*Passage given*
::::

Amy: Is that something you check? No? Yes?
Marcelino: Yes. And I actually I’ve kind of, could have done a better job asking that of my clients this year. I would admit that because it’s even it’s new to us as an accountant and tax preparer as well, so except for you that’s been doing it. But I know, I’m still kind of getting myself up on it there a little bit. So. But I’m working on asking clients more about that as well. I’m probably going to put that at the top of my questionnaire for future years.
Amy: we’ve got it as a standard on our questionnaire because, you know, I have colleagues who just take a look at the person and they check No, and it’s like, you know, you don’t know that I have little lady grandma clients whose grandkids gave them a Bitcoin years ago, and she’s been playing with it ever since. You don’t know, you don’t know, by looking at a client if they have virtual currency or not, especially these days when this seems like pretty much everybody’s jumped on that bandwagon. You can make that assumption.

::::

*Records supplied*
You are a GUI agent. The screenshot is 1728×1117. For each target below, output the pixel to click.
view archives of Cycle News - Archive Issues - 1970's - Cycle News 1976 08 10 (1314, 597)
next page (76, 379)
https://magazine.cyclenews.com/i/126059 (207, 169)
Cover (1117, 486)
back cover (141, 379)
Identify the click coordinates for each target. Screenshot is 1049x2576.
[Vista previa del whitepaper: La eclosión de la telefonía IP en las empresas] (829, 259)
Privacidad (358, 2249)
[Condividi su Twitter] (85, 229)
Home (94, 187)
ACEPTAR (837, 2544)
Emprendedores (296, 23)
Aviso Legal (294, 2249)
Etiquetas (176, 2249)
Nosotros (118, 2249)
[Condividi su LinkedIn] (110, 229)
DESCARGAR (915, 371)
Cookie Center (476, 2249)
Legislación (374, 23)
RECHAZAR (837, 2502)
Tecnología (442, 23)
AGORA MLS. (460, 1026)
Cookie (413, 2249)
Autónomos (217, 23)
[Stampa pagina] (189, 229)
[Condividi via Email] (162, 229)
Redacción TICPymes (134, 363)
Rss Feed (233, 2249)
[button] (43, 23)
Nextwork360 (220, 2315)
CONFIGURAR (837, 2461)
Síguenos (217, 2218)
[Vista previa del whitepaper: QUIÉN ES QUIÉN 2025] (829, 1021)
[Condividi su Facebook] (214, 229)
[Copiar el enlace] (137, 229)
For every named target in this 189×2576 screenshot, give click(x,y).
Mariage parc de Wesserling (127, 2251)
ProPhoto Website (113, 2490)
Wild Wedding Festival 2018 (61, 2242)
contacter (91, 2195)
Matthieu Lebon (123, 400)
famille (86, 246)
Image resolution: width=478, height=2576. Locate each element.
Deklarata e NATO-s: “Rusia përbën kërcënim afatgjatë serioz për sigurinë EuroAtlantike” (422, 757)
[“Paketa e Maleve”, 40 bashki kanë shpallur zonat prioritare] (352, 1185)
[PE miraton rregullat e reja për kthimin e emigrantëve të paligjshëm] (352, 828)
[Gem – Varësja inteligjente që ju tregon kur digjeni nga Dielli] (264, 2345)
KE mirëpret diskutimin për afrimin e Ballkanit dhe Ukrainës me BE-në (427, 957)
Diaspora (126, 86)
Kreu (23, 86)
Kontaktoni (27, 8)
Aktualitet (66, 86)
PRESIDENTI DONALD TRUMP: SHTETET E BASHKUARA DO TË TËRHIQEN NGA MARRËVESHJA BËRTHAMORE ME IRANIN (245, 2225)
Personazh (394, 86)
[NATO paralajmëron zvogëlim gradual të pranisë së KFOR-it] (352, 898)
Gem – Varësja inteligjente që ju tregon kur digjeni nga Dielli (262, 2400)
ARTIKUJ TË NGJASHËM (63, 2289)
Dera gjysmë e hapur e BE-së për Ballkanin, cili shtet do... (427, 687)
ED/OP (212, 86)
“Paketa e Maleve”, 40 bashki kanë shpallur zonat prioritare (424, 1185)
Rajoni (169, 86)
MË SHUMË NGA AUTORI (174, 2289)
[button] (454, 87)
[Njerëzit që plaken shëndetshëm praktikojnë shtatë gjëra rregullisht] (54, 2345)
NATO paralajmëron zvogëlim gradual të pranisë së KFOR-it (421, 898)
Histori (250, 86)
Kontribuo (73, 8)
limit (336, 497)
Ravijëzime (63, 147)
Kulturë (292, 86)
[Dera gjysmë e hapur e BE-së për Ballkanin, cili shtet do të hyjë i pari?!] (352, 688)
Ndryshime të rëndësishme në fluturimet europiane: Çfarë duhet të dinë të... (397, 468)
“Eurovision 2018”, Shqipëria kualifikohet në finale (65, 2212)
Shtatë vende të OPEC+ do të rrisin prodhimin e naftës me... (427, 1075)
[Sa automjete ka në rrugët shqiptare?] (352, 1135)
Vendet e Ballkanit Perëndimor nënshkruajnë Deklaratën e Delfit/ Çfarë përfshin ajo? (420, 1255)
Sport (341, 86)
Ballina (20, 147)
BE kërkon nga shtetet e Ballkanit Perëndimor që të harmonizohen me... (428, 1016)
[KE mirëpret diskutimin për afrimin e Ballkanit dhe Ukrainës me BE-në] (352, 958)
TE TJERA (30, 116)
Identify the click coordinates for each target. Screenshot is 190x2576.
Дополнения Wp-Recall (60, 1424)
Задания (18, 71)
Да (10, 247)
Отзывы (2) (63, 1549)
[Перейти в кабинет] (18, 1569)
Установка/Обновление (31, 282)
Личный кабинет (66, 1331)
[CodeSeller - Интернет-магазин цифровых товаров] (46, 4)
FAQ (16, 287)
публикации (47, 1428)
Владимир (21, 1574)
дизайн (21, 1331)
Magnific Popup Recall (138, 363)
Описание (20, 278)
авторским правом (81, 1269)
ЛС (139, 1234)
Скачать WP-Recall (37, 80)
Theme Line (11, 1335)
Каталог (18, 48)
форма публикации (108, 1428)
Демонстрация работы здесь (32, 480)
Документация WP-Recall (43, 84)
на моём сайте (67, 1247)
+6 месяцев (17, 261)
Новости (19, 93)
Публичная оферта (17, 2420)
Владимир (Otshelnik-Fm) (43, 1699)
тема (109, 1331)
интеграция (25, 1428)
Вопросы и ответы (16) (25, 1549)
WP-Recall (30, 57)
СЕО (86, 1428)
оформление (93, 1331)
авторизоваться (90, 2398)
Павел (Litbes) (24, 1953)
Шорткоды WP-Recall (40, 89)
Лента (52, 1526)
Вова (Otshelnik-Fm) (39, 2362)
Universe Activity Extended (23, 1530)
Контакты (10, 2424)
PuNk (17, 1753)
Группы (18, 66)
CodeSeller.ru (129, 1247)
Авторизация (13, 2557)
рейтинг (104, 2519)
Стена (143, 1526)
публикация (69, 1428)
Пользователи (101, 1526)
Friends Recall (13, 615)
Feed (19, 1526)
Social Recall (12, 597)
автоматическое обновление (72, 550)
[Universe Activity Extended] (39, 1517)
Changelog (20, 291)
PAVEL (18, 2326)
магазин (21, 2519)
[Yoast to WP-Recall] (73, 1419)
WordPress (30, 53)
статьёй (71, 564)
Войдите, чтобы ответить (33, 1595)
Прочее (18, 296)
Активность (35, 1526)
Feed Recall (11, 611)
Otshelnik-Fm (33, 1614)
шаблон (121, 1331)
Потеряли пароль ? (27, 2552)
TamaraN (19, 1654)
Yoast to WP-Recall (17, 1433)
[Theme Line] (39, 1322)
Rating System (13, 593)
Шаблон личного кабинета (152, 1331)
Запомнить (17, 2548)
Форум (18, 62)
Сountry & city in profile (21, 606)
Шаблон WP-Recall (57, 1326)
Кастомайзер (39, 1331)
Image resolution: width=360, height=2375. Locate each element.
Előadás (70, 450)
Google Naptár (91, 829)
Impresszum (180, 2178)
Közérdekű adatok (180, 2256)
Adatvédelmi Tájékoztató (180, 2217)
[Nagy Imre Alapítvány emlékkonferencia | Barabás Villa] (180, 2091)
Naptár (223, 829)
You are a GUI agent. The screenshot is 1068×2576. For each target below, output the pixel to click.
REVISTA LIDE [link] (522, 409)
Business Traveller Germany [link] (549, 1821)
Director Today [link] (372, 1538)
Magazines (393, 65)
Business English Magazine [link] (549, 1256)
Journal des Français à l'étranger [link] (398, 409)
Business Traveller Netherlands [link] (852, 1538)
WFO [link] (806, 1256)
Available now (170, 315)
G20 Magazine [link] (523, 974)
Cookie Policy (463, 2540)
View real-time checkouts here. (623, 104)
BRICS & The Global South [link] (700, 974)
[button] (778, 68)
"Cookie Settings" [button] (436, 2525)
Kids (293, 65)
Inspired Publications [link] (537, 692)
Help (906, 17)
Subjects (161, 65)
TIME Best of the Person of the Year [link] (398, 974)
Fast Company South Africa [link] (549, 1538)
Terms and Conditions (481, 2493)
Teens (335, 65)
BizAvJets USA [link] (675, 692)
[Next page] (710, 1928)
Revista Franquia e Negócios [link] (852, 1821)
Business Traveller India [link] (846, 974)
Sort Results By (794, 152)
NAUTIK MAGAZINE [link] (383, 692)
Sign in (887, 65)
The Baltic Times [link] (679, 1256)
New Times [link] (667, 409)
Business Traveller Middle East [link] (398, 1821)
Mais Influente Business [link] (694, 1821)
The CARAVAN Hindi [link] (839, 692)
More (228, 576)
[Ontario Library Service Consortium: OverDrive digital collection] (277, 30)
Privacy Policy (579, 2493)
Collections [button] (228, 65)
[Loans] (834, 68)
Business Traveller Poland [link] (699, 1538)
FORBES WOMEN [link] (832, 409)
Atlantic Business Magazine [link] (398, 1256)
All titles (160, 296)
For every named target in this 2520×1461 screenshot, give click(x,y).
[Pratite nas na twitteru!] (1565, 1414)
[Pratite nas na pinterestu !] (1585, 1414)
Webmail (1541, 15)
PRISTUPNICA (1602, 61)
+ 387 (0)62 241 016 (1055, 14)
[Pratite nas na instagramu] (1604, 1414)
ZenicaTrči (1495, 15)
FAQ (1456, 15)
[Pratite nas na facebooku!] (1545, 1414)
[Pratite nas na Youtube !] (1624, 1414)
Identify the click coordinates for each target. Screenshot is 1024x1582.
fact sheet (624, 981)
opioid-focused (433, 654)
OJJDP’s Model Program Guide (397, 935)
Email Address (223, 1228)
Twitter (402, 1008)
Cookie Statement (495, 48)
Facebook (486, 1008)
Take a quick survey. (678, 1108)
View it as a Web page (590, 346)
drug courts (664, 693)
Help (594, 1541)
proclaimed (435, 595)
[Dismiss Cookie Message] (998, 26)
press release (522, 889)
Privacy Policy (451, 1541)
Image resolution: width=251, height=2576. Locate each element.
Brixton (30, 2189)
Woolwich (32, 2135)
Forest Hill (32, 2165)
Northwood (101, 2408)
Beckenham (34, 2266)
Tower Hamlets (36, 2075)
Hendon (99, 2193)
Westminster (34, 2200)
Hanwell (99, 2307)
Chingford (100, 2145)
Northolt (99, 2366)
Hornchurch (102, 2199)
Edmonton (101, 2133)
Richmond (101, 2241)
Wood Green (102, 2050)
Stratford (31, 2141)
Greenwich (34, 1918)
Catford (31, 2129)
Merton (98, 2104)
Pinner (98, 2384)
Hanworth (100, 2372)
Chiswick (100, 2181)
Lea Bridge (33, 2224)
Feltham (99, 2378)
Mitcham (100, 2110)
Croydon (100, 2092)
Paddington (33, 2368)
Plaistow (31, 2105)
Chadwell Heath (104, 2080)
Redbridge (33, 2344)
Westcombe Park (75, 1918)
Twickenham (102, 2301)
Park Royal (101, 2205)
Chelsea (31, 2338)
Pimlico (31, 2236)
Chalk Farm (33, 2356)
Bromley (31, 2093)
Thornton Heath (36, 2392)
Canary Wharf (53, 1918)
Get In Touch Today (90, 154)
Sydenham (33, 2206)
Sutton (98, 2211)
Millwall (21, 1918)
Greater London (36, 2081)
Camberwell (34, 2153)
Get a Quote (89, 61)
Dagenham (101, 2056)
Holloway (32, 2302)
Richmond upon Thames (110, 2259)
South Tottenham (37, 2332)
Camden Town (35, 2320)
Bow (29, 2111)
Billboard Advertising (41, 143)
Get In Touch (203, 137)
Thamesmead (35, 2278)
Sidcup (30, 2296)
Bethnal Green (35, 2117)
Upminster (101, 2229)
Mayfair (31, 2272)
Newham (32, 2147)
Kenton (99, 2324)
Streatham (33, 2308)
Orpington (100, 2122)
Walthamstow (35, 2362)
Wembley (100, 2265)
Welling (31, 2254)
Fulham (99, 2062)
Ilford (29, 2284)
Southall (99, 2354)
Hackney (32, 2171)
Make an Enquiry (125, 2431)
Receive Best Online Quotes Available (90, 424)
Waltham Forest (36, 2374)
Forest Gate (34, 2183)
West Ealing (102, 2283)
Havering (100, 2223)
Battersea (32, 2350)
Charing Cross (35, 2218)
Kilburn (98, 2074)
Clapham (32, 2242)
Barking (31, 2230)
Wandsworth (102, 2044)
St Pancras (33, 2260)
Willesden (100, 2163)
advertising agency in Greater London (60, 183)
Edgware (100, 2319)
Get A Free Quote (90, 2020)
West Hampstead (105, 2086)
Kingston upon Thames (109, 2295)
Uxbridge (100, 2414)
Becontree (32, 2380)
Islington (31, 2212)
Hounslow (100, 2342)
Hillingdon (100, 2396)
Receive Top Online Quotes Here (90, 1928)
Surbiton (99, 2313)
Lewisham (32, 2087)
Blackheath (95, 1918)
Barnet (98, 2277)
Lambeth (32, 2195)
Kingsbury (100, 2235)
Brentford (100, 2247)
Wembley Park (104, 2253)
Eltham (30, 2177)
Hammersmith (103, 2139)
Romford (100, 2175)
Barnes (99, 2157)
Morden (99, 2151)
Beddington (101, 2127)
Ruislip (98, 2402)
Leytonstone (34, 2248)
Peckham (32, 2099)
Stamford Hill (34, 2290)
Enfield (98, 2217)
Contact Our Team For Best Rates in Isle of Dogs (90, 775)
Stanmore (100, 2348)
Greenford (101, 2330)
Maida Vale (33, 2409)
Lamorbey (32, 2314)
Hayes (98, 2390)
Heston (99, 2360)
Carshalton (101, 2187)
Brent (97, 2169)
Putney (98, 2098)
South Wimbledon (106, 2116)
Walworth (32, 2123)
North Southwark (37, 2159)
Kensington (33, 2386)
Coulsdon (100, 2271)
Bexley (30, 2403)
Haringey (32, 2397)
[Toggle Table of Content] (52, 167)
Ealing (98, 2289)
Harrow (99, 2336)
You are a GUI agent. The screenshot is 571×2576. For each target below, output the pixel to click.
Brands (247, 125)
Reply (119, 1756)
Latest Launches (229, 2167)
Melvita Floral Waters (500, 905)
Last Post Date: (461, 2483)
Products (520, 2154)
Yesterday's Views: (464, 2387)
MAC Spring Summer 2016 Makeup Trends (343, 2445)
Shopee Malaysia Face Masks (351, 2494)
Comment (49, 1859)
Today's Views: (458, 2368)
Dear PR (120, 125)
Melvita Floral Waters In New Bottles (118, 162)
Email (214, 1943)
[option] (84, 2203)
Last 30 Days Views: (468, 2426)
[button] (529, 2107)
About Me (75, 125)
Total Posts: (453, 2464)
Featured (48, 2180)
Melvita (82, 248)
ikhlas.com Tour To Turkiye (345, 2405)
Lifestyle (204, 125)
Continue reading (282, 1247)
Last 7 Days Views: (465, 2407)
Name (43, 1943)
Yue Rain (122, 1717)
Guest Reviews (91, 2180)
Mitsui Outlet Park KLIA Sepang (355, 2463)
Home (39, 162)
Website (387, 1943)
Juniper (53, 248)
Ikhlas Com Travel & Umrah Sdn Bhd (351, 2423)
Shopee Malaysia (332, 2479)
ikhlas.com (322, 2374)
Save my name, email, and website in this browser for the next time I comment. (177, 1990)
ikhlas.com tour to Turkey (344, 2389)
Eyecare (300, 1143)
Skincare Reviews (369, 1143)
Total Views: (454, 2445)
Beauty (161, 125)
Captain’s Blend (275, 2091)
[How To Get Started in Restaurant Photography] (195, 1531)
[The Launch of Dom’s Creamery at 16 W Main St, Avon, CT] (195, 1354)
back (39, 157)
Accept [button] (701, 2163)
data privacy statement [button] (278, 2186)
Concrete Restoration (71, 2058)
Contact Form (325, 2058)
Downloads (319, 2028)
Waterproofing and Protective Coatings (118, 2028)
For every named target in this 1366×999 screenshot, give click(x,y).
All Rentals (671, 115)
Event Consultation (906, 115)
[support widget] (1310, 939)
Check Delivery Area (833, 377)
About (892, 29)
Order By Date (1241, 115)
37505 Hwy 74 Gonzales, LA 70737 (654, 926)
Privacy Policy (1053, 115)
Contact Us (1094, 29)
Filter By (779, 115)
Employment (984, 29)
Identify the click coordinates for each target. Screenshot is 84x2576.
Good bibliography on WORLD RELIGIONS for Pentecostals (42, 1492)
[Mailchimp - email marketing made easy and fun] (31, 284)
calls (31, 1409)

::::

*Your instructions*
State whether each statement agrees with the tax-preparer exchange above, answering yes or no and quoting the deciding words of the exchange: (a) Marcelino plans to put the question at the top of his questionnaire in future years. (b) Marcelino says he did a thorough job of asking his clients about it this year. (c) Amy's questionnaire includes the question as a standard item.

*Result below*
(a) Yes: "I’m probably going to put that at the top of my questionnaire for future years."
(b) No: "could have done a better job asking that of my clients this year"
(c) Yes: "we’ve got it as a standard on our questionnaire"